[ironic] [qa] ironic-tempest-plugin CI bloat
Hi all and happy new year :) As you know, tempest plugins are branchless, so the CI of ironic-tempest-plugin has to run tests on all supported branches. Currently it amounts to 16 (!) voting devstack jobs. With each of them have some small probability of a random failure, it is impossible to land anything without at least one recheck, usually more. The bad news is, we only run master API tests job, and these tests are changed more often that the other. We already had a minor stable branch breakage because of it [1]. We need to run 3 more jobs: for Pike, Queens and Rocky. And I've just spotted a missing master multinode job, which is defined but does not run for some reason :( Here is my proposal to deal with gate bloat on ironic-tempest-plugin: 1. Do not run CI jobs at all for unsupported branches and branches in extended maintenance. For Ocata this has already been done in [2]. 2. Make jobs running with N-3 (currently Pike) and older non-voting (and thus remove them from the gate queue). I have a gut feeling that a change that breaks N-3 is very likely to break N-2 (currently Queens) as well, so it's enough to have N-2 voting. 3. Make the discovery and the multinode jobs from all stable branches non-voting. These jobs cover the tests that get changed very infrequently (if ever). These are also the jobs with the highest random failure rate. 4. Add the API tests, voting for Queens to master, non-voting for Pike (as proposed above). This should leave us with 20 jobs, but with only 11 of them voting. Which is still a lot, but probably manageable. The corresponding change is [3], please comment here or there. Dmitry [1] https://review.openstack.org/622177 [2] https://review.openstack.org/621537 [3] https://review.openstack.org/627955
On 1/2/19 12:18 PM, Dmitry Tantsur wrote:
Hi all and happy new year :)
As you know, tempest plugins are branchless, so the CI of ironic-tempest-plugin has to run tests on all supported branches. Currently it amounts to 16 (!) voting devstack jobs. With each of them have some small probability of a random failure, it is impossible to land anything without at least one recheck, usually more.

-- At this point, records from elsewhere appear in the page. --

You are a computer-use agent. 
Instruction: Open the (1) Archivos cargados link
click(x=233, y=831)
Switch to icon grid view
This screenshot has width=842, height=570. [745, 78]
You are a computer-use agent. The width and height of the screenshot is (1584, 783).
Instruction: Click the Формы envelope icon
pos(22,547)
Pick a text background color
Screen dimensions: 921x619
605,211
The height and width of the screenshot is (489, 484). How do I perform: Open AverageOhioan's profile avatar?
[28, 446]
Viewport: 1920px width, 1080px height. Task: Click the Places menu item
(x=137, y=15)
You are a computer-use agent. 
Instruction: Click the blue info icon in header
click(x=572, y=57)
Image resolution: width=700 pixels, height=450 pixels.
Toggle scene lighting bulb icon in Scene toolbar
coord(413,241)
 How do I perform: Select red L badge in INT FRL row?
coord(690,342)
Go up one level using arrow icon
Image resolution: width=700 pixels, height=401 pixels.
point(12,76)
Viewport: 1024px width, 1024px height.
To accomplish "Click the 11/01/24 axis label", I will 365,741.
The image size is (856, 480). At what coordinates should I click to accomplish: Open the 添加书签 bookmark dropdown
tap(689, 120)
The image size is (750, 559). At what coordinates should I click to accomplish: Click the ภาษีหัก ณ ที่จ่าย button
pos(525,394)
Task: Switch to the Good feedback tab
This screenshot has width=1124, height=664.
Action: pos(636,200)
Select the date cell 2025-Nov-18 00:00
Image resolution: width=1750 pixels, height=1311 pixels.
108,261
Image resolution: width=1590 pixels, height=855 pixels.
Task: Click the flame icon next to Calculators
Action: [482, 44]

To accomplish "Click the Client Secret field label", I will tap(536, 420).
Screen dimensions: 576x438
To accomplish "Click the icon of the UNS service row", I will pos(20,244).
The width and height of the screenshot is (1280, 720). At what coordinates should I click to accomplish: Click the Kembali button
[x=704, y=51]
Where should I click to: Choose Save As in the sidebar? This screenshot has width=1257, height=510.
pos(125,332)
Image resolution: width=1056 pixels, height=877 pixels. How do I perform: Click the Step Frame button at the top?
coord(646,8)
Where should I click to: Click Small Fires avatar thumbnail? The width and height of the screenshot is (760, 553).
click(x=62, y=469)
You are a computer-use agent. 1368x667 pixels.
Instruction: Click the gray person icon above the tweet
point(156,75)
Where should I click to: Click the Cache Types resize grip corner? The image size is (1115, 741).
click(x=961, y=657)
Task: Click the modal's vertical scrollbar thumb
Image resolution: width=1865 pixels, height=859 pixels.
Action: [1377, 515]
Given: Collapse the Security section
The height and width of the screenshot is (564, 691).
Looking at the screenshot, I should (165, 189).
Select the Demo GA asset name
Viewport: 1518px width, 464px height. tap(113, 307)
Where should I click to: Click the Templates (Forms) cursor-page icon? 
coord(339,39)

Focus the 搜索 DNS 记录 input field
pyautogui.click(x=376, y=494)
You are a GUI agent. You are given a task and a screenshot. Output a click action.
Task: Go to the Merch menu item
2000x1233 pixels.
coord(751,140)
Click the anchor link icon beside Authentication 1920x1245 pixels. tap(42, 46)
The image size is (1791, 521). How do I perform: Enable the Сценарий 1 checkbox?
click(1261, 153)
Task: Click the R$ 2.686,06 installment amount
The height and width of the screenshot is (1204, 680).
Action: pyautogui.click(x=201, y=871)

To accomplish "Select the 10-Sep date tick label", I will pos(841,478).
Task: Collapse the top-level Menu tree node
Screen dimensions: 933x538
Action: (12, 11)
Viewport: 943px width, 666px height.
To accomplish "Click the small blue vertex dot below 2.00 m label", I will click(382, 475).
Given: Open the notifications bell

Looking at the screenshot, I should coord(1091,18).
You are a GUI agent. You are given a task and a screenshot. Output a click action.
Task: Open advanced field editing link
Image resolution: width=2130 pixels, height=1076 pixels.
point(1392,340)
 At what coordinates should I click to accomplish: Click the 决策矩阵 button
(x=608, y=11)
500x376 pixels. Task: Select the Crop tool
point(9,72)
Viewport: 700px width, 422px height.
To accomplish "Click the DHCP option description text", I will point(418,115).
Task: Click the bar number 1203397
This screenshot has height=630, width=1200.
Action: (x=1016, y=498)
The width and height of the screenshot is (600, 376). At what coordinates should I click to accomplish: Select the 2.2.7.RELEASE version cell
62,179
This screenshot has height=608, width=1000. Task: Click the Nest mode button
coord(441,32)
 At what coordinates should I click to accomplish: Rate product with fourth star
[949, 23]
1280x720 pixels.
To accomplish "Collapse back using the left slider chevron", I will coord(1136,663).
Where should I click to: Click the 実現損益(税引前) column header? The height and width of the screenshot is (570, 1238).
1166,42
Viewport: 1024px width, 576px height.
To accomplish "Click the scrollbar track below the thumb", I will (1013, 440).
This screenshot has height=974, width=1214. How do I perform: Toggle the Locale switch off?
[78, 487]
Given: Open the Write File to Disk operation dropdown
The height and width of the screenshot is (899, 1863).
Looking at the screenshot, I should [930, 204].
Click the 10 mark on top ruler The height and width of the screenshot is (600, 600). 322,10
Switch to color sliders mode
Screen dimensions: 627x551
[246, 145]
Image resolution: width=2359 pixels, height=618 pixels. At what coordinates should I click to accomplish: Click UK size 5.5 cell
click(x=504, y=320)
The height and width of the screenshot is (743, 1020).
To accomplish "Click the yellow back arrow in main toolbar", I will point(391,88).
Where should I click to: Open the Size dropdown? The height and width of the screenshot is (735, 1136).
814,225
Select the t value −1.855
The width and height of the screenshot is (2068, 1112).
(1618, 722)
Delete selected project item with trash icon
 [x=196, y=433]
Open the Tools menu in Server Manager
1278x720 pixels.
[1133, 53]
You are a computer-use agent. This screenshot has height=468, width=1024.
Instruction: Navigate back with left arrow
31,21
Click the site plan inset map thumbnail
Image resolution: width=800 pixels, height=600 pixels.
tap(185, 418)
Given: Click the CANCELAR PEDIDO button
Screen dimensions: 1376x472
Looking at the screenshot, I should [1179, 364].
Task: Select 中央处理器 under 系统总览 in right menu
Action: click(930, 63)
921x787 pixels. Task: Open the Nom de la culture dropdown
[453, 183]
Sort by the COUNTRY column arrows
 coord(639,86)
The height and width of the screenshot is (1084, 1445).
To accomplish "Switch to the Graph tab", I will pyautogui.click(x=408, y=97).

The bad news is, we only run master API tests job, and these tests are changed more often that the other. We already had a minor stable branch breakage because of it [1]. We need to run 3 more jobs: for Pike, Queens and Rocky. And I've just spotted a missing master multinode job, which is defined but does not run for some reason :(
Better news: the API tests did not have a separate job before Rocky, so we only need to add Rocky. However, we'll get to 4 jobs in the future. The multinode job is missing because it was renamed on master, and apparently Zuul does not report it Oo
Here is my proposal to deal with gate bloat on ironic-tempest-plugin:
1. Do not run CI jobs at all for unsupported branches and branches in extended maintenance. For Ocata this has already been done in [2].
2. Make jobs running with N-3 (currently Pike) and older non-voting (and thus remove them from the gate queue). I have a gut feeling that a change that breaks N-3 is very likely to break N-2 (currently Queens) as well, so it's enough to have N-2 voting.
3. Make the discovery and the multinode jobs from all stable branches non-voting. These jobs cover the tests that get changed very infrequently (if ever). These are also the jobs with the highest random failure rate.
4. Add the API tests, voting for Queens to master, non-voting for Pike (as proposed above).
Only Rocky here for now.
This should leave us with 20 jobs, but with only 11 of them voting. Which is still a lot, but probably manageable.
The corresponding change is [3], please comment here or there.
Dmitry
[1] https://review.openstack.org/622177 [2] https://review.openstack.org/621537 [3] https://review.openstack.org/627955
On Wed, Jan 2, 2019, at 3:18 AM, Dmitry Tantsur wrote:
Hi all and happy new year :)
As you know, tempest plugins are branchless, so the CI of ironic- tempest-plugin has to run tests on all supported branches. Currently it amounts to 16 (!) voting devstack jobs. With each of them have some small probability of a random failure, it is impossible to land anything without at least one recheck, usually more.
The bad news is, we only run master API tests job, and these tests are changed more often that the other. We already had a minor stable branch breakage because of it [1]. We need to run 3 more jobs: for Pike, Queens and Rocky. And I've just spotted a missing master multinode job, which is defined but does not run for some reason :(
Here is my proposal to deal with gate bloat on ironic-tempest-plugin:
1. Do not run CI jobs at all for unsupported branches and branches in extended maintenance. For Ocata this has already been done in [2].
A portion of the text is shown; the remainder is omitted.